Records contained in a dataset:
[Start of Attachment]

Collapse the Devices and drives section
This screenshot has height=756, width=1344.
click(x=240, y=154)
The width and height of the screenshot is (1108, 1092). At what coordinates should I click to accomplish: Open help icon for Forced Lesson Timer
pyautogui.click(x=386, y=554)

[End of Attachment]

The required result is an exact repetition of the lines from the one containing "The width and" through the last line of the data.

The width and height of the screenshot is (1108, 1092). At what coordinates should I click to accomplish: Open help icon for Forced Lesson Timer
pyautogui.click(x=386, y=554)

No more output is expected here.